# [EXERCICE ÉCRIT 1]
Recopiez mot pour mot le passage de l'entretien sur l'Occident qui va de « À l'heure de » jusqu'à « sa victoire ? » inclus.
-------
Aurélie Julia : C'est quelqu'un qui s'est beaucoup exprimé sur cette haine de l'Occident et je voulais avoir son avis sur la situation un peu schizophrénique que traverse pour moi l'Occident. L'Occident était hier un modèle à suivre, un exemple. Au XIXᵉ siècle, on était à la pointe de la technique. On avait évidemment la machine à vapeur, les ampoules, le cinéma et aujourd'hui on fait le procès de l'Occident. Donc, que s'est-il passé alors ?
Dans l'introduction, vous nous dites, et c'est vous qui écrivez : "l'Occident se trouverait au XXIᵉ siècle dans la posture du docteur Jekyll et Mr Hyde"...
Oui, pour moi, c'est justement pour cette situation schizophrénique. Hier on s'admirait, aujourd'hui on se déteste. Parce qu'on a perdu notre influence et notre aura. On avait des rêves de grandeur au XIXᵉ siècle, avec la colonisation : des rêves un peu fous. Est-ce que c'était de la naïveté et de l'arrogance ? Aujourd'hui, on s'en mord les doigts, et nous avons des intellectuels pour nous rappeler justement nos erreurs, et nous rappeler que cette colonisation ne s'est pas faite sans arrogance.
"Certains intellectuels, aujourd'hui, aiment entrer dans cette autoflagellation, cette autodénigrement qui est leur "fonds de commerce".
Aurélie Julia, directrice de "la Revue des Deux mondes"franceinfo
Ils ne sont pas les seuls à le dire, dès le XVIᵉ siècle, des religieux, des philosophes, des écrivains, des politiques se sont élevés contre cette volonté de domination. C'était Bartholomé Las Cases, Montaigne…
Montaigne, Voltaire, plus tard. On a eu déjà des avertissements, des personnes qui se sont engagées et qui ont dénoncé cette volonté de puissance. Cette arrogance ne date pas d'aujourd'hui, comme voudraient nous le faire croire certains décoloniaux.
À l'heure de Donald Trump, de Vladimir Poutine, de Xi Jinping, Recep Tayyip Erdogan, on voit que l'Occident c'est l'Amérique et l'Europe, c'est la petite Europe, et ce n'est pas beaucoup ?
On a perdu de l'influence. Je crois que tout ça date un peu de la chute du mur de Berlin où le monde s'est recomposé un peu au détriment de l'Occident et de nos valeurs démocratiques. Parce que s'il y a une mondialisation du marché, la démocratie ne s'est pas du tout mondialisée. Et il y a des pays qui ont émergé, des pays notamment qui viennent du Sud et de l'Est, les pays qu'on appelle maintenant le Sud global. Les Brics aussi, et maintenant il y a une espèce, un peu, de revanche.
Le "Make America Great Again" de Donald Trump, en réalité, c'est Ronald Reagan qui l’avait créé en 1981. Comment expliquer sa victoire ?
-------
# [EXERCICE ÉCRIT 2]
Remplacez « Element type » par « Type d'élément » dans les lignes des données fournies, depuis la première jusqu'à la ligne contenant « Subscribe (1076, 534) » incluse. Réécrivez uniquement ces lignes, sans aucune autre modification.
-------
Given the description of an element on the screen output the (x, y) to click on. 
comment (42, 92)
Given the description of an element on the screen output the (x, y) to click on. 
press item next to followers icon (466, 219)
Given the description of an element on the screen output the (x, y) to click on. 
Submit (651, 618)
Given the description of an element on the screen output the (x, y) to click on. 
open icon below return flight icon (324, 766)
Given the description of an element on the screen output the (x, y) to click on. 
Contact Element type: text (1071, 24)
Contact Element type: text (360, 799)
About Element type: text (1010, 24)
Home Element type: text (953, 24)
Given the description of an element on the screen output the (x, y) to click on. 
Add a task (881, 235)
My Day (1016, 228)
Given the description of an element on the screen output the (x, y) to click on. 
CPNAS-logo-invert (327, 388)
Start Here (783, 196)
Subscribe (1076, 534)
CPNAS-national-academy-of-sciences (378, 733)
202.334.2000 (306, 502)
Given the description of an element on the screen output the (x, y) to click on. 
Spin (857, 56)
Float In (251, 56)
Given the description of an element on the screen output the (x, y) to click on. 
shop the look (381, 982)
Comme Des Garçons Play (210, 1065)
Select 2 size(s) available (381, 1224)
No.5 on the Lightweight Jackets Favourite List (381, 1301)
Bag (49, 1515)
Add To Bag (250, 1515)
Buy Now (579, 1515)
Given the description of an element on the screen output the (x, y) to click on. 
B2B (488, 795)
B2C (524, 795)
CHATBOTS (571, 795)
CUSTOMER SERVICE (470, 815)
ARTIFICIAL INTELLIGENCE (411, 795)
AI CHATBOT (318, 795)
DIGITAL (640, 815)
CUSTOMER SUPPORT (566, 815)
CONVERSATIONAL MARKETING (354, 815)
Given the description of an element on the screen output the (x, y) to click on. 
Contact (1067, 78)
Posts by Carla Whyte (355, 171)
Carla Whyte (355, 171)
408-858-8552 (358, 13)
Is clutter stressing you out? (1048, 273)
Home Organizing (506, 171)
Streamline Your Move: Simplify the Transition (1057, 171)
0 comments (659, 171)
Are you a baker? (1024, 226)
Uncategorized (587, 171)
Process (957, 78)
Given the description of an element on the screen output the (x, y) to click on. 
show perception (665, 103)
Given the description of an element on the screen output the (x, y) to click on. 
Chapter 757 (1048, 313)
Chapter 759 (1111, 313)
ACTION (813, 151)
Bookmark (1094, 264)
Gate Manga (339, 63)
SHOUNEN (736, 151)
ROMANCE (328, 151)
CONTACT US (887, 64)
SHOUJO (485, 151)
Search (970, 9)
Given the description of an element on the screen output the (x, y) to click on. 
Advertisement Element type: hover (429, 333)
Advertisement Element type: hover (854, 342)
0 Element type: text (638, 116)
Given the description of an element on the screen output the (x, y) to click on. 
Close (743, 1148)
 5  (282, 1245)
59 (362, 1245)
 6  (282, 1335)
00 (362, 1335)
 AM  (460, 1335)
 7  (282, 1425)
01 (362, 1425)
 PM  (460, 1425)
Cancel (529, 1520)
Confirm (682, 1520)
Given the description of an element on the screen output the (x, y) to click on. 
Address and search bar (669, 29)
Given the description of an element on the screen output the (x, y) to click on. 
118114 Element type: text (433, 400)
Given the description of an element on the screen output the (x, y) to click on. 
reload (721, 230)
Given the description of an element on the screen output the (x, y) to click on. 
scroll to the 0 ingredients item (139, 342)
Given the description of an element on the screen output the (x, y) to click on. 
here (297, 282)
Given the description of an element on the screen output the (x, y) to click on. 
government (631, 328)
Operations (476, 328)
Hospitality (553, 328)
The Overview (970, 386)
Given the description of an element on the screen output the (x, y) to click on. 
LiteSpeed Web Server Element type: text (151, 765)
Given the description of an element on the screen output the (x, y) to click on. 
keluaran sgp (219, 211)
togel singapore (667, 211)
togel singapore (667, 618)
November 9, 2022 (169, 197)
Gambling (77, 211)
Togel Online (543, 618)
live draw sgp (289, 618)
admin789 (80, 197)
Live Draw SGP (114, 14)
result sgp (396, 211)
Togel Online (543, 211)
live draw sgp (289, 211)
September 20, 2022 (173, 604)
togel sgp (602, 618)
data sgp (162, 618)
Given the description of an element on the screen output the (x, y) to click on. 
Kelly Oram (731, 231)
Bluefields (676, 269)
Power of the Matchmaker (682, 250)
-------
# [CORRIGÉ 1]
À l'heure de Donald Trump, de Vladimir Poutine, de Xi Jinping, Recep Tayyip Erdogan, on voit que l'Occident c'est l'Amérique et l'Europe, c'est la petite Europe, et ce n'est pas beaucoup ?
On a perdu de l'influence. Je crois que tout ça date un peu de la chute du mur de Berlin où le monde s'est recomposé un peu au détriment de l'Occident et de nos valeurs démocratiques. Parce que s'il y a une mondialisation du marché, la démocratie ne s'est pas du tout mondialisée. Et il y a des pays qui ont émergé, des pays notamment qui viennent du Sud et de l'Est, les pays qu'on appelle maintenant le Sud global. Les Brics aussi, et maintenant il y a une espèce, un peu, de revanche.
Le "Make America Great Again" de Donald Trump, en réalité, c'est Ronald Reagan qui l’avait créé en 1981. Comment expliquer sa victoire ?

# [CORRIGÉ 2]
Given the description of an element on the screen output the (x, y) to click on. 
comment (42, 92)
Given the description of an element on the screen output the (x, y) to click on. 
press item next to followers icon (466, 219)
Given the description of an element on the screen output the (x, y) to click on. 
Submit (651, 618)
Given the description of an element on the screen output the (x, y) to click on. 
open icon below return flight icon (324, 766)
Given the description of an element on the screen output the (x, y) to click on. 
Contact Type d'élément: text (1071, 24)
Contact Type d'élément: text (360, 799)
About Type d'élément: text (1010, 24)
Home Type d'élément: text (953, 24)
Given the description of an element on the screen output the (x, y) to click on. 
Add a task (881, 235)
My Day (1016, 228)
Given the description of an element on the screen output the (x, y) to click on. 
CPNAS-logo-invert (327, 388)
Start Here (783, 196)
Subscribe (1076, 534)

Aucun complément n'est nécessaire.